The *first two* are *results* which describe the state of the machine at some point in the process. If the machine is ε at the end of the process then the string was recognized, and if it’s in any other state then the string was not recognized. The third is about the recognition of symbols.

A tree is a directed graph in which any two nodes are connected by exactly one path. The outcome of Brzozowski’s algorithm, the naive version, is a tree generated dynamically as the derivative results of the current symbol (provided it doesn’t cause termination) are placed onto the stack and then processed with the subsequent symbol. Characters, CharacterClasses (i.e. ranges, `[A-Z]`

or `[0-9]`

, etc), and the *Any* symbol are leaf nodes for which a submatch operation (such as ‘Alternative’ or ‘Concatenation’) allows the process to proceed. The last three items in the list are the three main operations: ‘Alternative’, ‘Concatenate’, and ‘Star’.

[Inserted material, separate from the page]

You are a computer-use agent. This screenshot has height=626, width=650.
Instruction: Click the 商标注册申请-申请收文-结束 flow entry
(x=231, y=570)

Other operations, such as "At least," "At most," "Exactly *n*", and "Plus" are just variants on the above; how to optimize them isn’t something I’ve addressed yet, nor the "automatic derivative of a concatenation of symbols," which could greatly speed up some searches; an extended string match would result in either ε or ∅. (On the other hand, the automatic concatenation of symbols would also result in the need for a checkpointing operation, as now we’d be trading memory for a dubious speedup.)

There are some non-operations that also need to be considered, including capture groups and non-nested *successive* backtracking (nested and precessive backtracking I am *not* handling, maybe not ever). The input iterator needs a wrapper to introduce specialized symbols for WordBoundary, StartOfText, StartOfLine, and their complements.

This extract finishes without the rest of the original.